> Goal
Pick up the Isaac Lab reinforcement learning text below, on the SO-ARM101 cube-lift task, and continue it from the point where it stops.

Reinforcement learning tasks built on NVIDIA Isaac Lab.
Currently inside — first robot, first task:
🤖 SO-ARM101 robot arm · 🎯 cube lift — reach, grasp, and lift a cube to a randomized goal, trained with PPO (
rsl_rl).
A self-contained, manager-based RL task: thousands of arm instances train in parallel on the GPU,
and the cube spawns at a random position every episode — the policy has to learn to reach it,
nothing is hardcoded. More tasks for the SO-101 (reach, pick-and-place) are the natural next steps;
the layout already accommodates them as sibling packages (so101_reach/, so101_pickplace/, …)
sharing the same robot asset and launchers.
- How it works (the 60-second version)
- Prerequisites
- Quick start
- Repository layout
- File-by-file walkthrough
- The MDP in detail
- Command-line flags
- Customizing the task
- How the robot asset was prepared
- Troubleshooting
- Credits & license
Reinforcement learning trains a policy (a neural network) by trial and error. Each timestep:
┌─────────────┐ action (joint targets) ┌──────────────┐
│ Policy │ ─────────────────────────▶ │ Environment │
│ (network) │ │ (Isaac Lab) │
└─────────────┘ ◀───────────────────────── └──────────────┘
▲ observation + reward
└────────────── PPO updates ──────────────┘
- Observation — what the policy sees: joint angles/velocities, the cube's position, the goal, its last action.
- Action — what it outputs: target angles for the 5 arm joints + open/close for the gripper.
- Reward — the score it maximizes, in three gated stages: get the gripper near the cube, then lift the cube, then carry it to the goal. Each stage only pays out after the previous one, so the policy can't cheat.
- Reset — every episode the cube lands at a random spot, forcing generalization.
Isaac Lab runs thousands of copies of this loop simultaneously on the GPU.
The manager-based workflow means each part of the MDP (observations, rewards, terminations, reset events) is a small declarative config assembled by Isaac Lab's managers — no monolithic env class.
- OS: Windows or Linux with an NVIDIA RTX GPU (CUDA).
- Python 3.11 and
uv.
Everything else (Isaac Lab 2.3.0, Isaac Sim, torch) is declared in pyproject.toml and installed
with one command from the repo root:
uv sync # downloads ~10+ GB on first run (Isaac Sim wheels)First launch: Isaac Sim asks you to accept the NVIDIA EULA once (type
Y). To pre-accept in non-interactive/CI contexts, set the environment variableOMNI_KIT_ACCEPT_EULA=YES.

> Excerpted data
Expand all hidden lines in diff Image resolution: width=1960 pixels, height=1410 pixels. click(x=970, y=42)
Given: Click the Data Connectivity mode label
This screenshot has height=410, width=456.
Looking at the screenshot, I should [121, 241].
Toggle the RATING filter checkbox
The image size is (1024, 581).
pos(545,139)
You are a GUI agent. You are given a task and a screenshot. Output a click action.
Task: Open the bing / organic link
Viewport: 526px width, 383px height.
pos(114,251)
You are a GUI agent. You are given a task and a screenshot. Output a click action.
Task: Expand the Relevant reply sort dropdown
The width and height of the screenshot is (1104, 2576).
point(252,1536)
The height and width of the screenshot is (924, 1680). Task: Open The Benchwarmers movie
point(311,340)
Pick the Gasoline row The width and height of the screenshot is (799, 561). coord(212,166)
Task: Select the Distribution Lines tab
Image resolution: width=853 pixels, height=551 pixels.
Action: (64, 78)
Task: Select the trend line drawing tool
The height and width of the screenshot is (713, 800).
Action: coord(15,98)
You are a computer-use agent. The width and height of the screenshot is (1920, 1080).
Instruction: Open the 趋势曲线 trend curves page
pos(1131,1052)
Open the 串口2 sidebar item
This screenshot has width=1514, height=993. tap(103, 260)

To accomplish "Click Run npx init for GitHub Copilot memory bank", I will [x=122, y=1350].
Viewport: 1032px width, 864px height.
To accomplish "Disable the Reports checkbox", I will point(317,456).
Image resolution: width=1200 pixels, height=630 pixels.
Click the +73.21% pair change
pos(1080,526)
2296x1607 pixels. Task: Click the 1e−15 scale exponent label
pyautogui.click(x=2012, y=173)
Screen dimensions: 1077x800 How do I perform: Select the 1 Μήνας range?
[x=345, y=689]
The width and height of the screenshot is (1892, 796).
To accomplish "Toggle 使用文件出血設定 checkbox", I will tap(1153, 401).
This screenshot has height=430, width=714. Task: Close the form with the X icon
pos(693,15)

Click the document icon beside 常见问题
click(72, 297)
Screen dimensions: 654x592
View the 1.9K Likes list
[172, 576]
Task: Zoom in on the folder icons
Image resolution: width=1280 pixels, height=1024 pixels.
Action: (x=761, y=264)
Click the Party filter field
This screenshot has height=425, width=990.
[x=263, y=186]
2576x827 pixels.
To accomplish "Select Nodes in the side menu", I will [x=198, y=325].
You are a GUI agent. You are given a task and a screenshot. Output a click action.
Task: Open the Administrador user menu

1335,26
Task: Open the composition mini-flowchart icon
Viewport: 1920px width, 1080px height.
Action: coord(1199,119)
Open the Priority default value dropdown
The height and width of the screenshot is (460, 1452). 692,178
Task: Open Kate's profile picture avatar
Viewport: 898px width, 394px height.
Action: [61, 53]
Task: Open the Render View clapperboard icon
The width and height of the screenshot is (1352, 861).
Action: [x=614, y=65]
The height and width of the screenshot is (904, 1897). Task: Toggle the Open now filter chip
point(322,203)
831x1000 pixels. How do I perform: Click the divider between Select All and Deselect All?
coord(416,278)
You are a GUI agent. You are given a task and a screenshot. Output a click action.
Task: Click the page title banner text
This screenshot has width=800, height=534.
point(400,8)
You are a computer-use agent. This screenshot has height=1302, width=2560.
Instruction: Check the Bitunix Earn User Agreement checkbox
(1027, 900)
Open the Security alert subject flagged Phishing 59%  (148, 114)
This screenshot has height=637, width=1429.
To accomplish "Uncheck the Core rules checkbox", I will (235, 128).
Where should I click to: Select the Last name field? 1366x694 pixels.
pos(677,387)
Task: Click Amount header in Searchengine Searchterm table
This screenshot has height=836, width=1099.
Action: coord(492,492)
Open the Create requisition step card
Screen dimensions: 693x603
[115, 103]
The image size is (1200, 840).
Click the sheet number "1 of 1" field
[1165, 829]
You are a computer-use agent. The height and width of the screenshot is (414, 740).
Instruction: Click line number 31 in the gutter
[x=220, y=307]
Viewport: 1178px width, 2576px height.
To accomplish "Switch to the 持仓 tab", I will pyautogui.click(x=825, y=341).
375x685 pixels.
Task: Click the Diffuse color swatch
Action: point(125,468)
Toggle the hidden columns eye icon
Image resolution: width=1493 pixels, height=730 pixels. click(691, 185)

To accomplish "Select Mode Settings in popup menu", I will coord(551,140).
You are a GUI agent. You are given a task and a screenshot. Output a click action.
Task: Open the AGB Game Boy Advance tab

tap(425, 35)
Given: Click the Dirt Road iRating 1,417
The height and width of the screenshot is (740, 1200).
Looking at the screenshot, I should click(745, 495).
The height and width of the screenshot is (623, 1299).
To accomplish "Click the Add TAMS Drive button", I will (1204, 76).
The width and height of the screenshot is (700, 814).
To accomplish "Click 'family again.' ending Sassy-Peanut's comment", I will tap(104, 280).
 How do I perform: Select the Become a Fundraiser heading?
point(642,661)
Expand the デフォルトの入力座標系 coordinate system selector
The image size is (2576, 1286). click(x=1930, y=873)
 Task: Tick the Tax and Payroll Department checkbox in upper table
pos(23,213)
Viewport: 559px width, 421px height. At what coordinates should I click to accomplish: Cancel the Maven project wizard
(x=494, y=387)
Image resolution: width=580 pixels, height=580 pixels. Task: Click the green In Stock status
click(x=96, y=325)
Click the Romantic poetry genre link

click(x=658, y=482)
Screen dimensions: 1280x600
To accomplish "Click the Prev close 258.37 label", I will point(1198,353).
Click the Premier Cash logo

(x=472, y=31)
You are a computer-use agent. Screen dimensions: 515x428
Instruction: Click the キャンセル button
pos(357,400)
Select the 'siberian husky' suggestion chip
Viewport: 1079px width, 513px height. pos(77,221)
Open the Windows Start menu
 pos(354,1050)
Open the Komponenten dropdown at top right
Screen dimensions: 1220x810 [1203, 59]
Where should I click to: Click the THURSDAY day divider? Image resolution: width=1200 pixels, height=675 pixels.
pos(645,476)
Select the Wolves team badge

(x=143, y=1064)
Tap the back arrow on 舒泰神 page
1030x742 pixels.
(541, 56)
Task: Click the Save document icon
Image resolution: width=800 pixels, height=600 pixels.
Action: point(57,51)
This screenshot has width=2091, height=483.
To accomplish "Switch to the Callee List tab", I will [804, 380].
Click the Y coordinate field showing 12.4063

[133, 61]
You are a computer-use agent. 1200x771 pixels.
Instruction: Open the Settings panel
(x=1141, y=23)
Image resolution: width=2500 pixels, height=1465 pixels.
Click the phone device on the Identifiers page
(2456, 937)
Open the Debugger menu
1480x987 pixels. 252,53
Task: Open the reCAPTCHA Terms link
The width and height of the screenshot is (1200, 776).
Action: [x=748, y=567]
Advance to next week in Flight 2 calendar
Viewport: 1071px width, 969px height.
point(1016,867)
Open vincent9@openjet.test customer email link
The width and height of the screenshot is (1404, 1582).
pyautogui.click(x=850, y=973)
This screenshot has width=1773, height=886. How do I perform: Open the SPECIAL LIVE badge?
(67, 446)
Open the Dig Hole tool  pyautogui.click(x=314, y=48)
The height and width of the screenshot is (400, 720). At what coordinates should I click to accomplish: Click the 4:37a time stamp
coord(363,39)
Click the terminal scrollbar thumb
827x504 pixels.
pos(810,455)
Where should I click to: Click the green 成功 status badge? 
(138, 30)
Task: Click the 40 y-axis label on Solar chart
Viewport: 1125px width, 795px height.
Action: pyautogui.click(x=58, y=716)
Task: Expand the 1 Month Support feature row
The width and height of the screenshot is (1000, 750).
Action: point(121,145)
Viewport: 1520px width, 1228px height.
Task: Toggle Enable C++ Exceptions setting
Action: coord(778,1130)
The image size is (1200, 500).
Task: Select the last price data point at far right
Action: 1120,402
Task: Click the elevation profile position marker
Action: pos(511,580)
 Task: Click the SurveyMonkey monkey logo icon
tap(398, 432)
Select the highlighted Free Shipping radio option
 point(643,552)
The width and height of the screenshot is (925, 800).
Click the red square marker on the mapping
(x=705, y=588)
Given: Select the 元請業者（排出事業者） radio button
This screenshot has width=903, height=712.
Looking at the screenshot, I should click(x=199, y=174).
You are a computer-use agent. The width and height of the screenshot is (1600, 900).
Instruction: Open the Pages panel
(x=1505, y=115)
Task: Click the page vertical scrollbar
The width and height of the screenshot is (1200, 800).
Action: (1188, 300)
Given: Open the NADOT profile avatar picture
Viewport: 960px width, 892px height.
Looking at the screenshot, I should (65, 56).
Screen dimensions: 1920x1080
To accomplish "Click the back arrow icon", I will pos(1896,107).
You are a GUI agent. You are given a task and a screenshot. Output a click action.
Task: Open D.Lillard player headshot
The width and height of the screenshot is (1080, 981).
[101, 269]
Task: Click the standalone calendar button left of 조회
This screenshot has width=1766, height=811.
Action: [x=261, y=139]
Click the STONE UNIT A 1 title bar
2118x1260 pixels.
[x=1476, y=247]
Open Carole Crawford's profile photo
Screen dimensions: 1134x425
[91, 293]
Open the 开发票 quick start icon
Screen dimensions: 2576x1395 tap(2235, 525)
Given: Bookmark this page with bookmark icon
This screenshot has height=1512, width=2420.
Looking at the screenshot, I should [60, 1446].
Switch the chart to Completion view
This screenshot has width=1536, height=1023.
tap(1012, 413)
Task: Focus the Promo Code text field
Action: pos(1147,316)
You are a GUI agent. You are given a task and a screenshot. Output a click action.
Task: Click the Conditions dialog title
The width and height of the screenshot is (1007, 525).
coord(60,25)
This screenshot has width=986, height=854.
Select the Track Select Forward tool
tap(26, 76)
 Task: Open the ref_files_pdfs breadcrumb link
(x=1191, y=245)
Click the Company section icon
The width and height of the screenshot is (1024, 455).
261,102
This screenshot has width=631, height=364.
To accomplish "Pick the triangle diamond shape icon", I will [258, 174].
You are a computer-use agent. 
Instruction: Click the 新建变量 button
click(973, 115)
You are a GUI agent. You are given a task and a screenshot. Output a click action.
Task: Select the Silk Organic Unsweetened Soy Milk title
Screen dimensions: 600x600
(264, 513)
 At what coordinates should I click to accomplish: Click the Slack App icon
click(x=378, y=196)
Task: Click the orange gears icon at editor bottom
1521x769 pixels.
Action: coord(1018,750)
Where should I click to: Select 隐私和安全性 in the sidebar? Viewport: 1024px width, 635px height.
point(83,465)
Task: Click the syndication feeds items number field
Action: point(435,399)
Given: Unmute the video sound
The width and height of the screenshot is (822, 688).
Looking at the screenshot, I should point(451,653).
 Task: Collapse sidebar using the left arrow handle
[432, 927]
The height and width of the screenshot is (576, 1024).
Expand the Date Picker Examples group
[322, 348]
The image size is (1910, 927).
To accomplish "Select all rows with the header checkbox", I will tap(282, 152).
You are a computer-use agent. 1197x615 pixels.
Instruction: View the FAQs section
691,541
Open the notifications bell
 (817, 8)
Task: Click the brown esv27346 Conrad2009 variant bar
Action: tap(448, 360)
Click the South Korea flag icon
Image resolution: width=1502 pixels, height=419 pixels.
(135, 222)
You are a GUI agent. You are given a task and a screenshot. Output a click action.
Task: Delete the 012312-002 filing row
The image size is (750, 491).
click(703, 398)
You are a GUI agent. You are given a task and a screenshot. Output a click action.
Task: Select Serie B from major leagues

> Expected output
Verify the environment:
uv run python -c "import isaaclab, isaaclab_rl, rsl_rl; print('Isaac Lab OK')"From the repo root:
# 0) one-time environment setup
uv sync
# 1) sanity check — a few envs, windowed, so you can watch
uv run python train.py --num_envs 64
# 2) real training — many envs, headless, fast
uv run python train.py --num_envs 4096 --headless
# 3) watch the trained policy
uv run python play.py
# 4) training curves
uv run tensorboard --logdir logs/rsl_rl/blacknode_so101_liftCheckpoints and logs land in logs/rsl_rl/blacknode_so101_lift/<timestamp>/.
blacknode/
├── assets/
│ └── so101_robot.usd # robot-only USD (geometry baked in, no external refs)
├── so101_lift/ # the RL task package
│ ├── __init__.py # registers the Gym environment IDs
│ ├── robot_cfg.py # SO-101 articulation: USD spawn + actuator gains
│ ├── lift_env_cfg.py # the MDP: scene, obs, rewards, terminations, events
│ ├── joint_pos_env_cfg.py # concrete config: robot + cube + end-effector frame
│ ├── mdp/
│ │ ├── __init__.py # built-in Isaac Lab terms + the custom ones below
│ │ ├── observations.py # cube position in the robot base frame
│ │ └── rewards.py # reach / lift / carry-to-goal reward stages
│ └── agents/
│ └── rsl_rl_ppo_cfg.py # PPO hyperparameters
├── pyproject.toml # environment definition (uv sync recreates it)
├── train.py # training entry point
├── play.py # evaluation entry point
└── README.md # this file
A single self-contained USD with only the robot articulation: meshes baked in, colliders set to
convexDecomposition, no props. Exported from our cleaned authoring scene
(see asset preparation), so the repo has no external mesh
dependencies.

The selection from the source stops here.